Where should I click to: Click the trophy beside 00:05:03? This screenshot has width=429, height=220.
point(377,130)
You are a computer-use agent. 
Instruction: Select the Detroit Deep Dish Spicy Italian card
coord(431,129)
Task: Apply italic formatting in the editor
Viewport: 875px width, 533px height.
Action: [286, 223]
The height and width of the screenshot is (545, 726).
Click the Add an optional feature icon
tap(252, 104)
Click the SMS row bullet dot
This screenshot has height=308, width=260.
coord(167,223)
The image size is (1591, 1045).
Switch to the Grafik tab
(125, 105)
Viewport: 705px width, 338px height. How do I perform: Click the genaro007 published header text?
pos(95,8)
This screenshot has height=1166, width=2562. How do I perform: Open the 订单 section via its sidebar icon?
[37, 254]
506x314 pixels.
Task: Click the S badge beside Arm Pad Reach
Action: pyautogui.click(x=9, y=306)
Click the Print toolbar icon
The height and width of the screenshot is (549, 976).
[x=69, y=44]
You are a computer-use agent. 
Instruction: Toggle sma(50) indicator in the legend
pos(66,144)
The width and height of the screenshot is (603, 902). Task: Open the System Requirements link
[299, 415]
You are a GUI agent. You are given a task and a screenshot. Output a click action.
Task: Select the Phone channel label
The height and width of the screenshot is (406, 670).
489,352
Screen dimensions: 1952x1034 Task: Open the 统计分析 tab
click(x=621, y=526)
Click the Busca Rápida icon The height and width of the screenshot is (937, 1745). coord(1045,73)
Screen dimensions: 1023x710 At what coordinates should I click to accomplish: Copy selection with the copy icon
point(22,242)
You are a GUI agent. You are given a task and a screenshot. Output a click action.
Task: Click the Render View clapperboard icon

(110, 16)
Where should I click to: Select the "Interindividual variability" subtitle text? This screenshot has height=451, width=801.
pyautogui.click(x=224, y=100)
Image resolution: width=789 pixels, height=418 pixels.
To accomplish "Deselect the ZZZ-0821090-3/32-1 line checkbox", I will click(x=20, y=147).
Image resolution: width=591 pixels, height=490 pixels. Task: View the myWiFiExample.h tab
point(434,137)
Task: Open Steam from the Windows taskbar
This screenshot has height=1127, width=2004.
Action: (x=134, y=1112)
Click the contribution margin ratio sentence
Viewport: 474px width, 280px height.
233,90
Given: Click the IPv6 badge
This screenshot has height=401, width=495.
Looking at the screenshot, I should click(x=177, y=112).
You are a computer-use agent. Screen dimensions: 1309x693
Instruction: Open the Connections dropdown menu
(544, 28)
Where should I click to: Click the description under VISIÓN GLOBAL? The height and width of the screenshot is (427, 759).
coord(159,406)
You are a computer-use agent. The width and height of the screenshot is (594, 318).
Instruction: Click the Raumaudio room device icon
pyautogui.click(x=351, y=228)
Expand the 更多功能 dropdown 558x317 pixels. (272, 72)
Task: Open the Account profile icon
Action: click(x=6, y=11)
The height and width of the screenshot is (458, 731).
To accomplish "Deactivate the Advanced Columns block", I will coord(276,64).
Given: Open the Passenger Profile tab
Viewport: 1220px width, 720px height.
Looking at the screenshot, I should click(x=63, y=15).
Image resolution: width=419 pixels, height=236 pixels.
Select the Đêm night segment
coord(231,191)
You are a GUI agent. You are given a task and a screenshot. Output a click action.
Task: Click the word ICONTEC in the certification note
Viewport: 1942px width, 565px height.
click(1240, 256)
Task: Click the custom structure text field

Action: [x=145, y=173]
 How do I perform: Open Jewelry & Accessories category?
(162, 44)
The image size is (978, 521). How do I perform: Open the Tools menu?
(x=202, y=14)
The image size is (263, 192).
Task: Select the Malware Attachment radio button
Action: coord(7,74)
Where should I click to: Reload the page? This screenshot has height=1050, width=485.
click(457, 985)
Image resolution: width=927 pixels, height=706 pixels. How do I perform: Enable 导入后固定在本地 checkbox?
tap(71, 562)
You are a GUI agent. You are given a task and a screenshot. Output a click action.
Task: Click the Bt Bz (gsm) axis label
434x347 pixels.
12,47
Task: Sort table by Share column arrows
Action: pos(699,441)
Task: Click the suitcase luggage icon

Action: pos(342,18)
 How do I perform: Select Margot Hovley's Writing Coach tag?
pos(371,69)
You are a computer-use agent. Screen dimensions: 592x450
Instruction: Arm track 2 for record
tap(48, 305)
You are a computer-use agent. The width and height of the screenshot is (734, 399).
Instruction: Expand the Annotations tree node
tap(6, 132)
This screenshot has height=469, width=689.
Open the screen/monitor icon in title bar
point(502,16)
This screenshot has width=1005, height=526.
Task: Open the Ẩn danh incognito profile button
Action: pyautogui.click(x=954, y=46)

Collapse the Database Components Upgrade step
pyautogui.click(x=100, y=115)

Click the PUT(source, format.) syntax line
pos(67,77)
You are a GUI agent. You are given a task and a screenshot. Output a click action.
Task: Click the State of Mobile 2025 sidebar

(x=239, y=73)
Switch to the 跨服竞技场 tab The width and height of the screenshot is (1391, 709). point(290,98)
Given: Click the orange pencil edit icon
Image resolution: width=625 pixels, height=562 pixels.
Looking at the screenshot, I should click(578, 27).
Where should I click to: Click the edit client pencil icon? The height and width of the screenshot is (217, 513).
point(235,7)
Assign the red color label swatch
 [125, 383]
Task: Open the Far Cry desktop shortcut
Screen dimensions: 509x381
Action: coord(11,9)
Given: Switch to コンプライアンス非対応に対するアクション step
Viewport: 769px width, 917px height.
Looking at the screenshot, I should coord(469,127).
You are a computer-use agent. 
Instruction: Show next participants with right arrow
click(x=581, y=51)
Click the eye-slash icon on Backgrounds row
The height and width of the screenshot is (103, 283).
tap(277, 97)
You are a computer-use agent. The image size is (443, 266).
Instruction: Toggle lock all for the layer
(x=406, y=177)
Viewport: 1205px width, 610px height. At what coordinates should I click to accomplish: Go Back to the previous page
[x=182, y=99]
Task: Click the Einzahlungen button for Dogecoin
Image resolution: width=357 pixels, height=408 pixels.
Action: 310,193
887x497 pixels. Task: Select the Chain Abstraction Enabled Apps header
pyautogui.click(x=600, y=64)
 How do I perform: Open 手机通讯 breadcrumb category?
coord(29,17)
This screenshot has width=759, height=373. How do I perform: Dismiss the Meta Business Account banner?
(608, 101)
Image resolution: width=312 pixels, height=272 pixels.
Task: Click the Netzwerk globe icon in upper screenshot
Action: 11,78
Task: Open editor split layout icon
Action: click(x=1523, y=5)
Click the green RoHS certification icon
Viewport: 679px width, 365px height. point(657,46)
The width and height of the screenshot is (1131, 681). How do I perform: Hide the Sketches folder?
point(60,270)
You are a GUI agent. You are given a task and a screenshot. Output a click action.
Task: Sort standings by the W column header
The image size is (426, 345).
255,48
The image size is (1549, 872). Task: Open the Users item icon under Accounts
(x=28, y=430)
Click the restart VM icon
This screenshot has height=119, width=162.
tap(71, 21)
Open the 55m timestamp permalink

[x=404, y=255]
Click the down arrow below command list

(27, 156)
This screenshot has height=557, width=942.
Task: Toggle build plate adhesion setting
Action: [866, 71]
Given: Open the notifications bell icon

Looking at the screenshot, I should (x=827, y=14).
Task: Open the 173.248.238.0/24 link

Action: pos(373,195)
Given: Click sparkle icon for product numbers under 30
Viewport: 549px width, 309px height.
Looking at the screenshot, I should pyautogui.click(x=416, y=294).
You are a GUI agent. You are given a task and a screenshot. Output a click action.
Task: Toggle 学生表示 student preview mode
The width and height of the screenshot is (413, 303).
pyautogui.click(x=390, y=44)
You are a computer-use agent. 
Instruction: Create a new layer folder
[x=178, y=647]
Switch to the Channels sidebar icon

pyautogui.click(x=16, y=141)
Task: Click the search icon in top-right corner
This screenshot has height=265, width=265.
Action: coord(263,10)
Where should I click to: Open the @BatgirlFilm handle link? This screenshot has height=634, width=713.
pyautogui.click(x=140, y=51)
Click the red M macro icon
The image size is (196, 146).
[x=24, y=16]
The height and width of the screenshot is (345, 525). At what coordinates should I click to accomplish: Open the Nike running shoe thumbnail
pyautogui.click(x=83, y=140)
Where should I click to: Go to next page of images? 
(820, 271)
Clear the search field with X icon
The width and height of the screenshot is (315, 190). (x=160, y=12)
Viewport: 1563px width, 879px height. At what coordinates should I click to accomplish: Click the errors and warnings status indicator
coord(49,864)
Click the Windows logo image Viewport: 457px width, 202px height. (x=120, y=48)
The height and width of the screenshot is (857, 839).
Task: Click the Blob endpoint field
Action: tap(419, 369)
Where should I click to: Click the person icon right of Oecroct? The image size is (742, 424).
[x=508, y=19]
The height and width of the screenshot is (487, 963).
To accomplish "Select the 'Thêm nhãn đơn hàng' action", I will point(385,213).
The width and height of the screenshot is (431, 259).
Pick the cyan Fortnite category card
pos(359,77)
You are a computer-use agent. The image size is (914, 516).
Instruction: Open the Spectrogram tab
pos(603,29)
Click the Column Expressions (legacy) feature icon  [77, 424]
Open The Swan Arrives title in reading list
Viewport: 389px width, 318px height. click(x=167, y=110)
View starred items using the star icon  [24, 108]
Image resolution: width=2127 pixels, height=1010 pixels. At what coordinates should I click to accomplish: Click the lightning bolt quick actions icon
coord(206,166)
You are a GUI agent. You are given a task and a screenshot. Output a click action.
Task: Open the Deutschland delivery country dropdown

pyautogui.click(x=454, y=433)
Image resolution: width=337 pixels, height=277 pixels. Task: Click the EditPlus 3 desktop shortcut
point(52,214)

==================================================

## Work to be completed:
Repeat the rows word for word, starting with the line that contains "Where should I click to: Go" and ending at the last row, with both ends included.

## Exercise output:
Where should I click to: Go to next page of images? 
(820, 271)
Clear the search field with X icon
The width and height of the screenshot is (315, 190). (x=160, y=12)
Viewport: 1563px width, 879px height. At what coordinates should I click to accomplish: Click the errors and warnings status indicator
coord(49,864)
Click the Windows logo image Viewport: 457px width, 202px height. (x=120, y=48)
The height and width of the screenshot is (857, 839).
Task: Click the Blob endpoint field
Action: tap(419, 369)
Where should I click to: Click the person icon right of Oecroct? The image size is (742, 424).
[x=508, y=19]
The height and width of the screenshot is (487, 963).
To accomplish "Select the 'Thêm nhãn đơn hàng' action", I will point(385,213).
The width and height of the screenshot is (431, 259).
Pick the cyan Fortnite category card
pos(359,77)
You are a computer-use agent. The image size is (914, 516).
Instruction: Open the Spectrogram tab
pos(603,29)
Click the Column Expressions (legacy) feature icon  [77, 424]
Open The Swan Arrives title in reading list
Viewport: 389px width, 318px height. click(x=167, y=110)
View starred items using the star icon  [24, 108]
Image resolution: width=2127 pixels, height=1010 pixels. At what coordinates should I click to accomplish: Click the lightning bolt quick actions icon
coord(206,166)
You are a GUI agent. You are given a task and a screenshot. Output a click action.
Task: Open the Deutschland delivery country dropdown

pyautogui.click(x=454, y=433)
Image resolution: width=337 pixels, height=277 pixels. Task: Click the EditPlus 3 desktop shortcut
point(52,214)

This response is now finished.